-- What is being asked --
Using the records below, return exactly the lines from the one containing "Image resolution: width=644" through the last, and omit pictures.

-- Supplied information --
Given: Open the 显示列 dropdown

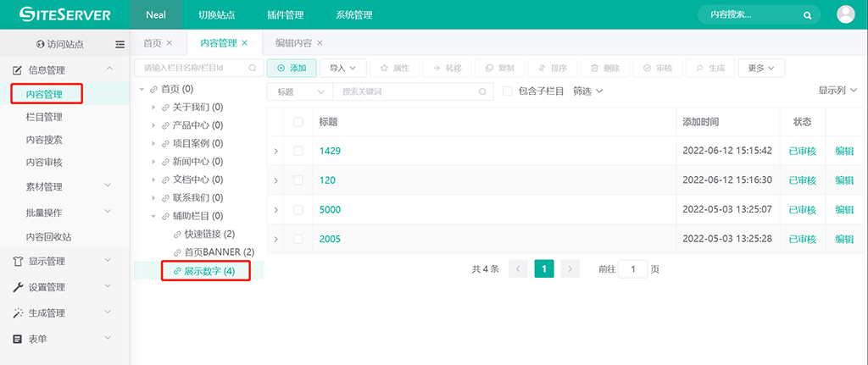Looking at the screenshot, I should [837, 91].
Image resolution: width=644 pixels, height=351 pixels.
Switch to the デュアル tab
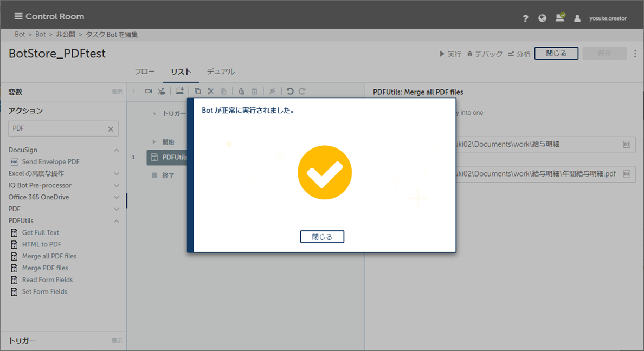[x=221, y=72]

-- Solution --
Image resolution: width=644 pixels, height=351 pixels.
Switch to the デュアル tab
[x=221, y=72]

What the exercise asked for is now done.